Please write out all of the entries below again, requests included, and adjust every coordinate in the answers by adding -137 to it. Leave the pictures out of your answer.

↓

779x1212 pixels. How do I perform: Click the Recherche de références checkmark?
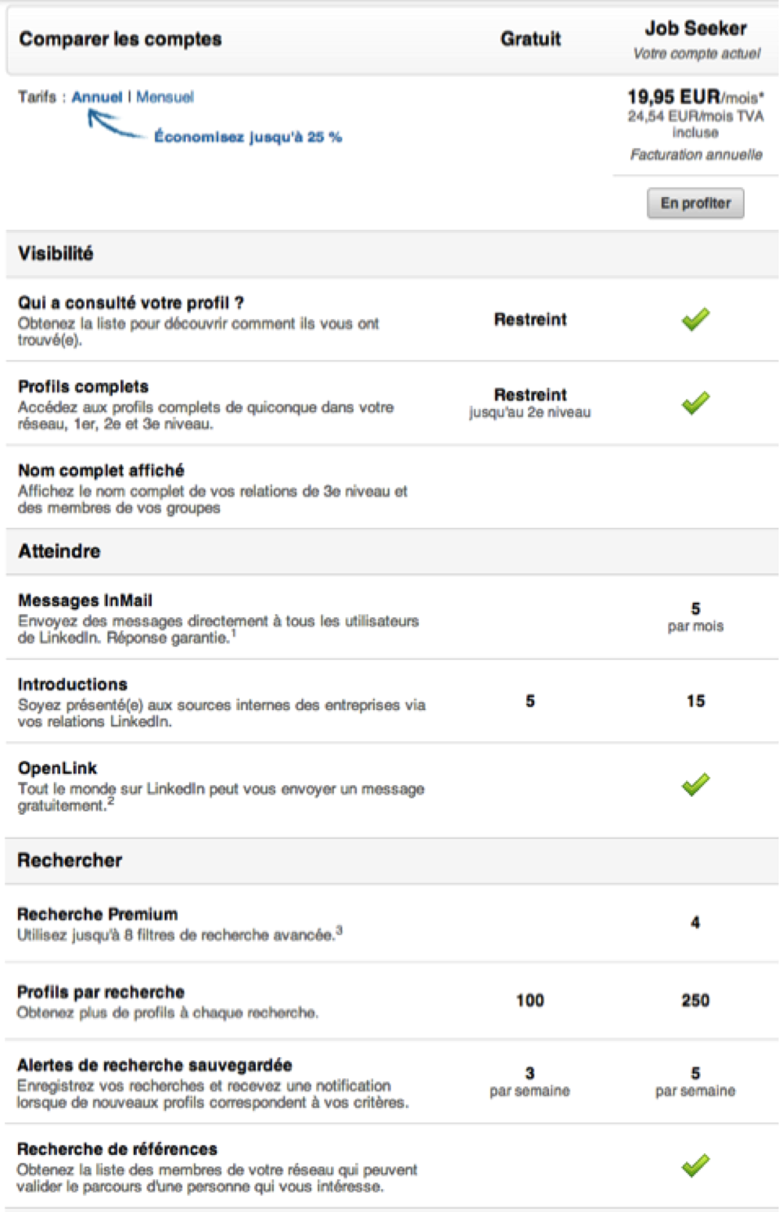coord(695,1166)
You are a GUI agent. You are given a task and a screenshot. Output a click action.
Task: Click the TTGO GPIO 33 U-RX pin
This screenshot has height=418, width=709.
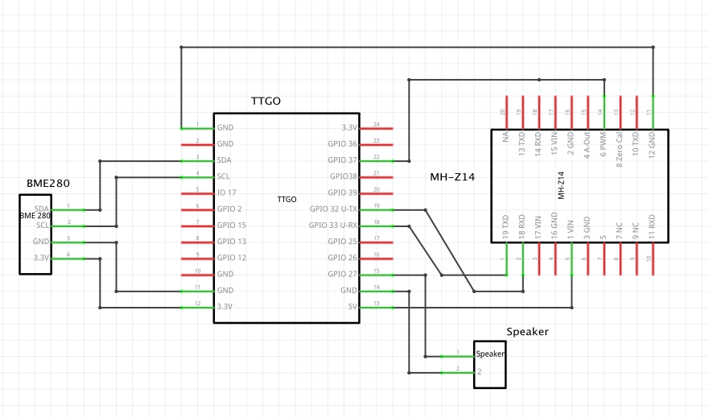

↑

Complete output:
779x1212 pixels. How do I perform: Click the Recherche de références checkmark?
coord(558,1029)
You are a GUI agent. You are given a task and a screenshot. Output a click action.
Task: Click the TTGO GPIO 33 U-RX pin
This screenshot has height=418, width=709.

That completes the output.